I want to use numpy.where() to add a column to a pandas.DataFrame. I'd like to use NaN values for the rows where the condition is false (to indicate that these values are "missing").
Consider:
>>> import numpy; import pandas
>>> df = pandas.DataFrame({'A':[1,2,3,4]}); print(df)
A
0 1
1 2
2 3
3 4
>>> df['B'] = numpy.nan
>>> df['C'] = numpy.where(df['A'] < 3, 'yes', numpy.nan)
>>> print(df)
A B C
0 1 NaN yes
1 2 NaN yes
2 3 NaN nan
3 4 NaN nan
>>> df.isna()
A B C
0 False True False
1 False True False
2 False True False
3 False True False
Why does B show "NaN" but C shows "nan"? And why does DataFrame.isna() fail to detect the NaN values in C?

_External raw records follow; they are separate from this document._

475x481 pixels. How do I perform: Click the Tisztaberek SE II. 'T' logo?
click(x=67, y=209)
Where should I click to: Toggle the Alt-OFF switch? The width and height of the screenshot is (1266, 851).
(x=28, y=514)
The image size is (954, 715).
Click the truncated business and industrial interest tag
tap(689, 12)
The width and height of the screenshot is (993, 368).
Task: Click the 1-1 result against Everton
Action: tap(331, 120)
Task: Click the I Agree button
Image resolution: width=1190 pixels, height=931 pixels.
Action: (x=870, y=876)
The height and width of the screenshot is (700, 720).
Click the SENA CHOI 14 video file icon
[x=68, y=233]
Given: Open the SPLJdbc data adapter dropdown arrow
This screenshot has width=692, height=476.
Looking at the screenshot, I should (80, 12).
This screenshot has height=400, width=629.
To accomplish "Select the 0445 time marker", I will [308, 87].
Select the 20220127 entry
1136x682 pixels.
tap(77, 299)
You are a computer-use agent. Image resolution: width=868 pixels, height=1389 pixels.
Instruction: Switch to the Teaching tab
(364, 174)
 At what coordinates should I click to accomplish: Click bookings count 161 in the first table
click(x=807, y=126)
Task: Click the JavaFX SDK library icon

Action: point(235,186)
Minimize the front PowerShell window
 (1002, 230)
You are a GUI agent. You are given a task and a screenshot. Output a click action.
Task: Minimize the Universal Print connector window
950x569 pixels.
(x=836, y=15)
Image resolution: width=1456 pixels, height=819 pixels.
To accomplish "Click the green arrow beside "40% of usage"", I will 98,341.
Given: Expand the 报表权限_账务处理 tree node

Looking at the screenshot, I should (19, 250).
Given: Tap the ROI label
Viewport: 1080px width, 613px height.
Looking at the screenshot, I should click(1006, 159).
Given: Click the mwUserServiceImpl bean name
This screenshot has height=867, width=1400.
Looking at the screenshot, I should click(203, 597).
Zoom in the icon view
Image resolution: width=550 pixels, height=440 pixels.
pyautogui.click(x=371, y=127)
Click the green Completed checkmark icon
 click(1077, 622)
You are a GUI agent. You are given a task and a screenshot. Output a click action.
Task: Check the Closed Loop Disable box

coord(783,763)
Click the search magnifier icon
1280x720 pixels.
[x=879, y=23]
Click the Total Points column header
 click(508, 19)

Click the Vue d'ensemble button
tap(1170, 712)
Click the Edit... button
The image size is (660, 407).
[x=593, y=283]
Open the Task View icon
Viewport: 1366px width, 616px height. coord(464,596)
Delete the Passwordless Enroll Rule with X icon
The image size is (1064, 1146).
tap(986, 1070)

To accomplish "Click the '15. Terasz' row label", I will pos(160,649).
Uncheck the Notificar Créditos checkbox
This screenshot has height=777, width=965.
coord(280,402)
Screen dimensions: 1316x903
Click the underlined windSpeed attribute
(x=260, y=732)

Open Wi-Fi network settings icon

Should I use something other than numpy.nan inside where? None
and pandas.NA
both seem to work and can be detected by DataFrame.isna(), but I'm not sure these are the best choice.
Thank you!
Edit: As per @Tim Roberts and @DYZ, numpy.where returns an array of type string, so the str constructor is called on numpy.NaN. The values in column C are actually strings "nan". The question remains, however: what is the most elegant thing to do here? Should I use None
? Or something else?